Memang tidak ada langkah di DPRD yang tidak bertendensi politik. Hanya perlu dilihat dan dicermati apakah ini termasuk soft ataukah sudah benar-benar manuver politik yang keras dengan tujuan menggulingkan kekuasaan.
Tampaknya masih terlampau jauh dikatakan seperti itu, di samping mekanisme yang sekarang sudah berbeda. Walikota dan Wakil Walikota dipilih langsung oleh rakyat. Yang terjadi sebenarnya, pemerintah sangat protektif dan sensitif menghadapi setiap kritik dan kecaman terhadap kebijakannya. Hal itu pun wajar mengingat sejak awal pemerintahan ini tidak pernah sepi dari kritik terutama juga keluhan masyarakat yang beban hidupnya bertambah berat. Mulai dari penggusuran Pedagang Kaki Lima (PK5) hingga demo sopir angkutan kota (angkot) menolak pembukaan rute baru bus Trans Batam.
Hak angket di DPRD tidak akan sampai mengancam pemerintah. Namun secara psikologis, apa pun yang terjadi berkaitan dengan serangan kebijakan itu sangatlah dirasakan. Apalagi konsepsi dan semangat dasarnya ingin membela kepentingan masyarakat.

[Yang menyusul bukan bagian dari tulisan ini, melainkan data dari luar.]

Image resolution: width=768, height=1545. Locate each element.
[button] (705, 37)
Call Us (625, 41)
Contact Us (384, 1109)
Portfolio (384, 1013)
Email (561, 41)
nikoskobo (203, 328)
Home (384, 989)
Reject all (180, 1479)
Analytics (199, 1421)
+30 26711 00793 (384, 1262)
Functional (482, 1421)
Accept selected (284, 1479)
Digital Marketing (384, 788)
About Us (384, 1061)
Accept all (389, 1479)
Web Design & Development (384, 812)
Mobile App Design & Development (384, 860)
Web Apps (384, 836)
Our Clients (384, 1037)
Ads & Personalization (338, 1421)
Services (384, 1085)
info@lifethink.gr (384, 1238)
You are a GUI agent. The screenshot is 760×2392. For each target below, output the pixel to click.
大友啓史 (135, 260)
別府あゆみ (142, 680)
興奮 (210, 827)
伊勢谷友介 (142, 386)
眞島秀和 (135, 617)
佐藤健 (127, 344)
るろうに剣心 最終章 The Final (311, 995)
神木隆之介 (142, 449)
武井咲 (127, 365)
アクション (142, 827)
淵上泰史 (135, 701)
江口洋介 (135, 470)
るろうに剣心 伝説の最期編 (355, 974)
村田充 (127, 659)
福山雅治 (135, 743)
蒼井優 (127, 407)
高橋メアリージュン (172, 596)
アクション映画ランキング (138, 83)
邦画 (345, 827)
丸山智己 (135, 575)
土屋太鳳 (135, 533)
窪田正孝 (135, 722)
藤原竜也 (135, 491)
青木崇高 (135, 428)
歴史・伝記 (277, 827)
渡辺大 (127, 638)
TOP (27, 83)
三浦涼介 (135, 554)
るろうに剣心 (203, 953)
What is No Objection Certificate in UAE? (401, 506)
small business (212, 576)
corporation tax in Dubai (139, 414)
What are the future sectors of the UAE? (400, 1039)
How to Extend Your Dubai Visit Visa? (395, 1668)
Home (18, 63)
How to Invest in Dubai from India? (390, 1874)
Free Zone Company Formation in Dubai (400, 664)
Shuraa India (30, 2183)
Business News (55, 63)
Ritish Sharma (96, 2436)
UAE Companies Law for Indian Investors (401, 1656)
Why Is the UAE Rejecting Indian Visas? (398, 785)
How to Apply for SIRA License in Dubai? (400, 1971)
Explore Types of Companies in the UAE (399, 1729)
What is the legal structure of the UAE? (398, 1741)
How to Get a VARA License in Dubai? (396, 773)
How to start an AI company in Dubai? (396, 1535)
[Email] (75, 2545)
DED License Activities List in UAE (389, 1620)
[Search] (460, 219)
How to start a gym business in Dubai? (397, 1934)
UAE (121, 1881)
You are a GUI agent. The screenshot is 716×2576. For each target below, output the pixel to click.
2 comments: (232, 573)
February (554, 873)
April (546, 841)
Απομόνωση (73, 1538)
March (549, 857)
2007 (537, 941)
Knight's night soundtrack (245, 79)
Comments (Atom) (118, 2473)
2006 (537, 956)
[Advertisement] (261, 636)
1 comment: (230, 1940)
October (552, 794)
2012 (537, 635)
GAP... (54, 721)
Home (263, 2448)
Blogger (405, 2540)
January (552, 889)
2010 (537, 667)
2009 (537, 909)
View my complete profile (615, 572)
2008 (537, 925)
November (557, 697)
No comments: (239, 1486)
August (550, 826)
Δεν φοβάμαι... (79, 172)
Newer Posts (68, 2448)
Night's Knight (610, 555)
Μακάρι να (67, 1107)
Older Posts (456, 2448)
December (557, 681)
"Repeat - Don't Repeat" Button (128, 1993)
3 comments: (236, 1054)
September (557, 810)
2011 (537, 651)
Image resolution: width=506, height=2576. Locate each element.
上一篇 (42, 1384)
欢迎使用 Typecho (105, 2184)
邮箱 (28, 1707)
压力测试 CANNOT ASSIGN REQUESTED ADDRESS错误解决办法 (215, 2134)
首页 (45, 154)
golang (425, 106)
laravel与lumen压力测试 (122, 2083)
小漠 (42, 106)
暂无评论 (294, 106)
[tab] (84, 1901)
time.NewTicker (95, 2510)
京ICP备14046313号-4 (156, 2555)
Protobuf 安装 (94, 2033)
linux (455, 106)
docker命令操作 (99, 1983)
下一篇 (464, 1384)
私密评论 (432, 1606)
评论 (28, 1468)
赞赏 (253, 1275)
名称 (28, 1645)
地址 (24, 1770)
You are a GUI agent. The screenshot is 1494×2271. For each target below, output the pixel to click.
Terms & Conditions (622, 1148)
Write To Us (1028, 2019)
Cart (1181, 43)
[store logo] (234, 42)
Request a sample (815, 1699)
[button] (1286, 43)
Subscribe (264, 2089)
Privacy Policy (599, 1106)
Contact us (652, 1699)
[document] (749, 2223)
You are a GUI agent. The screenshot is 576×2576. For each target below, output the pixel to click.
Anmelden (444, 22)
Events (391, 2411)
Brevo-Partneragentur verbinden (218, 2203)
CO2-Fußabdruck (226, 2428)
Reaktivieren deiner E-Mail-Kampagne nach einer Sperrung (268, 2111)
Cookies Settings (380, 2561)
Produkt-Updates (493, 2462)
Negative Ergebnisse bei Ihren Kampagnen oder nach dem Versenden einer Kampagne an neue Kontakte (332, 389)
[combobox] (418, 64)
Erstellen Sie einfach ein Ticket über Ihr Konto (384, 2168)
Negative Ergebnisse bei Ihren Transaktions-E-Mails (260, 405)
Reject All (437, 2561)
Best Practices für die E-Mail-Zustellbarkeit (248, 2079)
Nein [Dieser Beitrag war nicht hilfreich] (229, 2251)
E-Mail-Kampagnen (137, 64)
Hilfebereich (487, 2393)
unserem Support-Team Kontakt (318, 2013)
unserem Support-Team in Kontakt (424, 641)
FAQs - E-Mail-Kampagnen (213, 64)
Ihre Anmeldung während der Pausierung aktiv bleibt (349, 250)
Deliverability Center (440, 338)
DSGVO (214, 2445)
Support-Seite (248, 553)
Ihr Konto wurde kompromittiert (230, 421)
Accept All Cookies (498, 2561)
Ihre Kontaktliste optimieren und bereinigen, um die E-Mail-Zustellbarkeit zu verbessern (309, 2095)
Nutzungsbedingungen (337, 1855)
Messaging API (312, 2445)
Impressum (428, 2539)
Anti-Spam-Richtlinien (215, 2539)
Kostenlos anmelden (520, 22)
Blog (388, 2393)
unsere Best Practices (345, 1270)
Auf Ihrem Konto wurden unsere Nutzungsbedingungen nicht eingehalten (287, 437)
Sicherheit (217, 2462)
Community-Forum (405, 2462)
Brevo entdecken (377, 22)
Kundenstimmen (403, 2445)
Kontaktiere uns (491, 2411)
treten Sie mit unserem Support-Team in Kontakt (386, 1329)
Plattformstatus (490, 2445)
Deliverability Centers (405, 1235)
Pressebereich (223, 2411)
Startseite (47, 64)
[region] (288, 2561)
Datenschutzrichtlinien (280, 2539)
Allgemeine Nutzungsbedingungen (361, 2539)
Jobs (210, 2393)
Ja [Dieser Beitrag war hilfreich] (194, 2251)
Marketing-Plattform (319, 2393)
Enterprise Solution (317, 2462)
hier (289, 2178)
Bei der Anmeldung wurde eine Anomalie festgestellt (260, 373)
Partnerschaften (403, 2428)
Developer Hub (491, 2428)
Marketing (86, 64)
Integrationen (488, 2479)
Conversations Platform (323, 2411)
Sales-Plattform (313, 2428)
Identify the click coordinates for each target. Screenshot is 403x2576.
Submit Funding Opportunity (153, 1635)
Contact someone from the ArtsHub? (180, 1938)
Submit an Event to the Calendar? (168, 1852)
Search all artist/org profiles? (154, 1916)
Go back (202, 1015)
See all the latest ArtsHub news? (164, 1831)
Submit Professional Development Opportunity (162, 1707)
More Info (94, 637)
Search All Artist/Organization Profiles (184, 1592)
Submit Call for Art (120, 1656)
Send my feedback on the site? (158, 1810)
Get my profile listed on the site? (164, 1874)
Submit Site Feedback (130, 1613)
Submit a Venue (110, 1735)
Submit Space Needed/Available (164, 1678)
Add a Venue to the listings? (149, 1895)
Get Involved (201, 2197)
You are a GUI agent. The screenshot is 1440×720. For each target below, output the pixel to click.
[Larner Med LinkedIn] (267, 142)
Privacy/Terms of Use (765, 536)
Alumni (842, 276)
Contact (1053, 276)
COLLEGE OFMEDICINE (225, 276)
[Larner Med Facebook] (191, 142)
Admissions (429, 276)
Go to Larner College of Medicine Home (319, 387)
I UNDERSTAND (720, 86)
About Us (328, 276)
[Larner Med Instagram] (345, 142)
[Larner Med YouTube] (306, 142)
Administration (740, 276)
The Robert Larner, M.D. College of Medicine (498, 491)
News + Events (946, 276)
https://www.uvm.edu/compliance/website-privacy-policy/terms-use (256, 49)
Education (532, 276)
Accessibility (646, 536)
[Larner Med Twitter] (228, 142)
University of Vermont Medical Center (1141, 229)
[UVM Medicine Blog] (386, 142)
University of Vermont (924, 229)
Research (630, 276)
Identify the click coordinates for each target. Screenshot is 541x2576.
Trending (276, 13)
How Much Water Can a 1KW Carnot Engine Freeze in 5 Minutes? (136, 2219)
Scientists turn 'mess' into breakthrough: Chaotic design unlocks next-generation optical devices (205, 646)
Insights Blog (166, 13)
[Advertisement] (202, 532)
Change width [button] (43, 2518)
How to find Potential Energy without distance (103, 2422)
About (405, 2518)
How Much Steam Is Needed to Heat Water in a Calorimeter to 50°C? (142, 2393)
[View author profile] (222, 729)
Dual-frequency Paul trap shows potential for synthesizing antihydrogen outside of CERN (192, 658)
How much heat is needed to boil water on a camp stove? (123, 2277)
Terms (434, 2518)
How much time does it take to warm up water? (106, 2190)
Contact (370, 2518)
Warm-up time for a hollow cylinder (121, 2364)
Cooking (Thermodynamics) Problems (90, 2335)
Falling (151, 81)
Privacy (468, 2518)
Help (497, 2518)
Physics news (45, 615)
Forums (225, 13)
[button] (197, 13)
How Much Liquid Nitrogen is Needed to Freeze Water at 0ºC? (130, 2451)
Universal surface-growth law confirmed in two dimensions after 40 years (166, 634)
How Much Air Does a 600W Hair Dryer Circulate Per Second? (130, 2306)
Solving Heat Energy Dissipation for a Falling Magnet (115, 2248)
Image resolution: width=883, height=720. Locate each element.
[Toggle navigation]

Dari konteks tersebut, pemerintah bisa merasa tersudut dan dianggap bersalah. Padahal, belum tentu demikian karena reklamasi juga dilakukan demi pembangunan. Jadi, kalau merasa benar mengapa takut dengan hak angket. Jelaskan saja secara gamblang di DPRD dan masyarakat pun akan memahami. Beradu argumentasi secara sehat di parlamen sudah harus mulai dibiasakan.